In good years, Anne Arundel County brings in a couple million dollars selling residents’ recycled materials but after limits were imposed on shipping certain recyclables to China, it isn’t making money from the program any more, a county official said Friday.
The county uses the money to keep the county’s waste collection fee at $298-a-year, the rate it’s been since 2012, according to Rich Bowen, county recycling manager. The county got about $250,000 through the sale of recyclables in fiscal 2018, Bowen said.
Residents put their recycling out or drop it off at a county facility. From there, it goes to the Waste Management Recycle America facility in Elkridge. Waste Management processes, bundles and sells it, both domestically and overseas, Bowen said. He said Waste Management has found other buyers, such as companies in Southeast Asia or Europe, to ship some of the material that used to go to China, but an abundance of recyclables has caused the market price to drop.
Support local journalism. Subscribe to The Capital. »
Recycling the materials is still less expensive, even without the revenue — and better for the environment, Bowen said. While the county pays $45 a ton to process waste, it pays $12.50 a ton to process recyclables.
“It’s the better economic choice and the better environmental choice as well,” he said. “You don’t want to dispose of something that has life.”
Revenue isn’t the program’s main goal. The main goal is to conserve natural resources, he said.
Director of the state’s Land and Materials Division Hilary Miller said other counties around the state have faced the same challenge of reduced market value for recycled materials — some use private processors and some try to process and sell the recyclables themselves.
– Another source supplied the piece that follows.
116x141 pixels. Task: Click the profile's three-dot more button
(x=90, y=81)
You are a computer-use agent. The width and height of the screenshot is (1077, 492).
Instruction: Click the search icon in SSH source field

While the market is challenging right now there have also been domestic investments in the use of recycled materials, particularly paper, Miller said, and there are materials such as organic and food scrap recycling that weren’t affected. Food makes up 18 percent of the waste being thrown away, she said.
“Even though we’re having a challenge, it’s still a positive thing for the environment,” she said.
Miller said one way people can improve the economics of recycling is to learn what can be recycled, and what can’t. When people put the wrong kind of materials in the recycling bin, the county ends up being charged $45 a ton instead of $12.50, Bowen said. And the material then goes in the trash — so nothing is recycled, tarnished by the unacceptable materials, such as plastic bags.
That’s right, plastic bags. They’re recyclable, but not through curbside recycling. You can bring them to a county center or drop them off at a grocery store, Bowen said.
Clothing and textiles can’t be recycled at the curb, but can be brought to a county recycling center. Same for electronics. The county has a list on its website of what can and can’t be recycled.
And there’s one other bag that’s sure to get your recyclables thrown out — a trash bag. Bowen said they can’t tear trash bags open at the recycling facility, so the stuff goes in the trash. You should empty your kitchen bag into a container — they have some available with lids, he said, if you need one.
He said the county’s recycling efforts have been successful and that people are recycling more and more.
“Our volume we collect each month is growing,” he said.